Chair Professor and Head
Department of Computing
The Hong Kong Polytechnic University, Hong Kong
Qing Li is a Chair Professor at the Department of Computing, the Hong Kong Polytechnic University. He received his B.Eng. from Hunan University (Changsha), and M.Sc. and Ph.D. degrees from the University of Southern California (Los Angeles), all in computer science. His research interests include multi-modal data management, conceptual data modeling, social media, Web services, and e-learning systems. He has authored/co-authored over 400 publications in these areas. He is actively involved in the research community and has served as an associate editor of a number of major technical journals including IEEE Transactions on Knowledge and Data Engineering (TKDE), ACM Transactions on Internet Technology (TOIT), Data Science and Engineering (DSE), World Wide Web (WWW), and Journal of Web Engineering, in addition to being a Conference and Program Chair/Co-Chair of numerous major international conferences. He also sits in the Steering Committees of DASFAA, ER, ACM RecSys, IEEE U-MEDIA, and ICWL. Prof. Li is a Fellow of IEE/IET (UK), and a distinguished member of CCF (China).
Event Modeling and Mining: Towards Explainable Events with a Plank Road
Recently, research on event management has redrawn much attention and made great progress. As the core tasks of event management, event modeling and mining are essential for accessing and utilizing events effectively. In this talk, we provide a detailed review of event modeling and event mining. Based on a general definition, different characteristics of events are described, along with the associated challenges.
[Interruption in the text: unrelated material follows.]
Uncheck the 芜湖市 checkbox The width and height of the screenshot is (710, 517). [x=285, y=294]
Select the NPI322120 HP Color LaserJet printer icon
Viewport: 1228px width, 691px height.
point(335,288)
Then, we define four forms of events in order to better classify currently available but somewhat confusing event types; we also compare different event representation and relationship analysis techniques used for different forms of events. We present Event Cube as an example event model which, devised to accommodate multi-sourced event discovery and multi-dimensional analysis of events, represents a big step forward towards explainable events. Finally, we discuss several pending issues and application-specific challenges which also shed light on future research directions.